Serbia’s appearing consul basic in New York, Olgica Vlacic, didn’t instantly reply to an inquiry.
On New 12 months’s Eve, Ana Walshe known as her mom, however she was sleeping and didn’t reply, Ljubicic mentioned.
“[The next day] I texted her, wishing Happy New Year, but there was no response,” she mentioned. “Even then I didn’t think something bad had happened, just wasn’t thinking in that direction.”
In keeping with prosecutors, Ana Walshe’s telephone has been turned off because it pinged close to the household residence in Cohasset simply after 3 a.m. Jan. 2, a day after Brian Walshe told police his wife left the home to catch a flight to Washington from Logan Airport, which authorities couldn’t affirm. There has not been any exercise on Ana Walshe’s bank cards since she was final seen, prosecutors mentioned.

‘She is … very a lot hooked up to her household’
A spokesperson for the Massachusetts Division of Kids and Households beforehand mentioned that the Walshes’ three kids are in state custody and declined to supply extra data, citing state and federal privateness legal guidelines.

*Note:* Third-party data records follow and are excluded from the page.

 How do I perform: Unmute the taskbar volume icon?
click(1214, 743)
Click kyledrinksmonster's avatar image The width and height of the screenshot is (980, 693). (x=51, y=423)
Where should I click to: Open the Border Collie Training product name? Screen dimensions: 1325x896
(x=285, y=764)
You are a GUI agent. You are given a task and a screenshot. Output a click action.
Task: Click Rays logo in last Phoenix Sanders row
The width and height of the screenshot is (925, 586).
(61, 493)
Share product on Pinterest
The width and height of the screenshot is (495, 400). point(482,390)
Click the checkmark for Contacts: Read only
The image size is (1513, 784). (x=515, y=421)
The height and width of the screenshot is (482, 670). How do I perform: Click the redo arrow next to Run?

Ljubicic mentioned that so far as she is aware of, the youngsters are in state custody and “doing properly,” including, “I don’t know the place precisely they’re.”
She added that she isn’t able to taking custody of the kids herself, citing numerous well being points together with coronary heart issues, diabetes and hypertension.
Ana Walshe was born in Belgrade and holds twin citizenship in Serbia and the U.S., Vlacic beforehand confirmed.
Ljubicic described her daughter as “a extremely distinctive little one, that I can inform you as her mom,” she mentioned.
“She could be very hard-working, skillful, very a lot hooked up to her household,” Ljubicic added.
Jovana Djurovic reported from Belgrade, Serbia. Julianne McShane reported from New York.